The conclusion is that the system is biased towards a particular race. The reasons WHY it was biased makes no difference to the fact that the system IS biased.
There are 5x more white people than black people in the US (roughly). So... it's kind of understandable that any training data set would contain more white people than black people if you didn't filter it beforehand?
I guess theoretically you would have to limit the size of the training data for all groups to the size of the set of training data you have on the smallest group, so that all groups could be represented equally in the training data, but then perhaps you get a far less accurate model overall and it results in greater negative consequences?
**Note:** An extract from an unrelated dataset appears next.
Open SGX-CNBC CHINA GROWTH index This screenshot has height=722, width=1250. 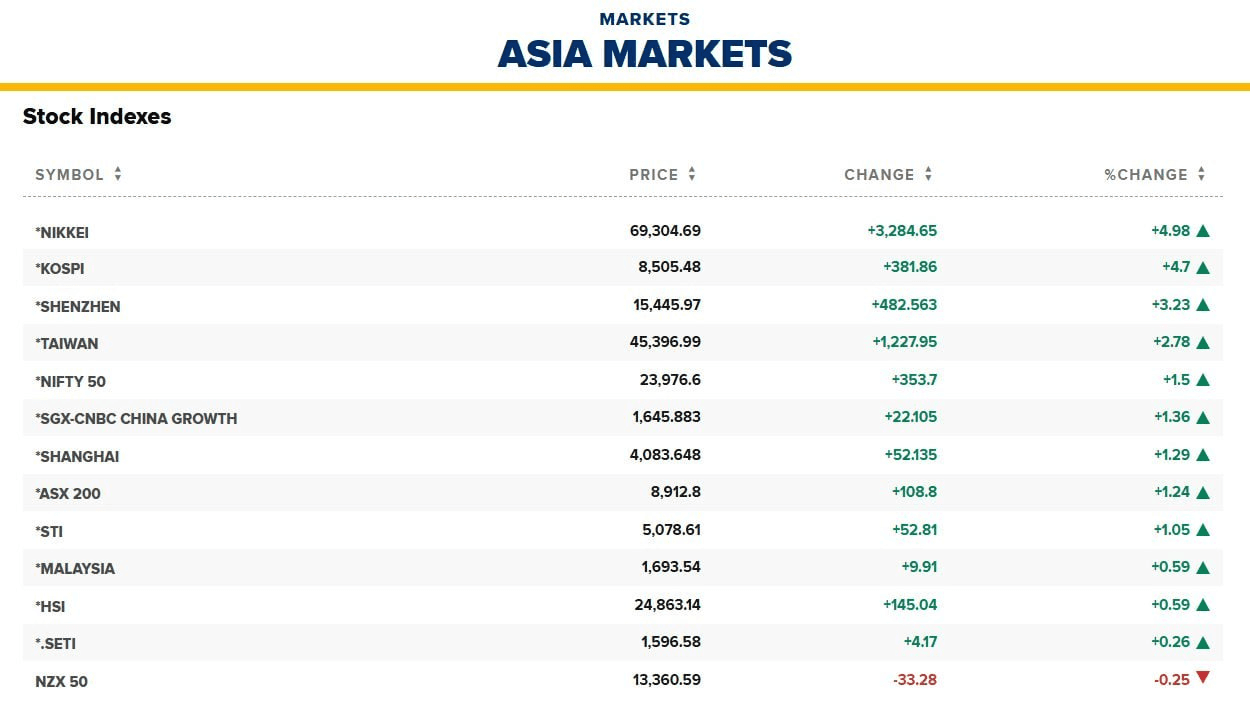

Just spit balling here. But it's a complex problem.
The whole 'racist AI' thing screams Conway's Law to me.
> Please don't use Hacker News primarily for political or ideological battle. This destroys intellectual curiosity, and we ban accounts that do it.
> Eschew flamebait. Don't introduce flamewar topics unless you have something genuinely new to say. Avoid unrelated controversies and generic tangents.
I think it's probably more likely the second just because when there is a significant problem in classification of other things for a Bayesian or other type of machine learning algorithm it often turns out that the corpus had poorer examples of the problematic classification in relation to other classifications - that is to say it is a known problem with a predictable result.
But probably should do some studies about skin reflection, that's a good idea.
Why is there necessarily no problem with a bias if it comes from a physiological difference? If a certain group of people gets falsely convicted of crimes at a disproportionate rate because some computer program misidentifies them more frequently than it does other groups, that is a huge problem that needs to be fixed, even if the misidentification is due to some inherent difference between the group.
I assume you also oppose things like wheelchair ramps and Braille signage, since any problems handicapped people have with stairs or printed signs is due to physiological differences?
What I’ve seen is differential comparisons, eg, comparing the rate of white detection to black detection or the difference in certainty scores on each — but I’d really appreciate it if people could show me the actual certainty numbers on black faces so I can see if it’s failing to recognize, misrecognizing, or just less sure then white faces.
Regardless of whether the higher error rate is a combination of race, gender, or both, it's still a huge issue. Granted, that study was from a year ago, and other companies have since improved their facial recognition systems. But an overall precision/accuracy/f1 score doesn't mean much when accuracy varies that much by group. Sure, you can market it as "accurate on white males", but you can't market it as "accurate"
If people plan on spending time on activism, there is plenty of real issues with Amazon.
We don't want autonomous killer bots to not be able to tell black people apart just because their creators can't.
Alternatively, and more likely, measures would be taken to make it not autonomous on paper, e.g. requiring a human operator to approve any action the robot is intending to take. In practice, this would likely be one of those "moral crumple zones" with little practical meaning.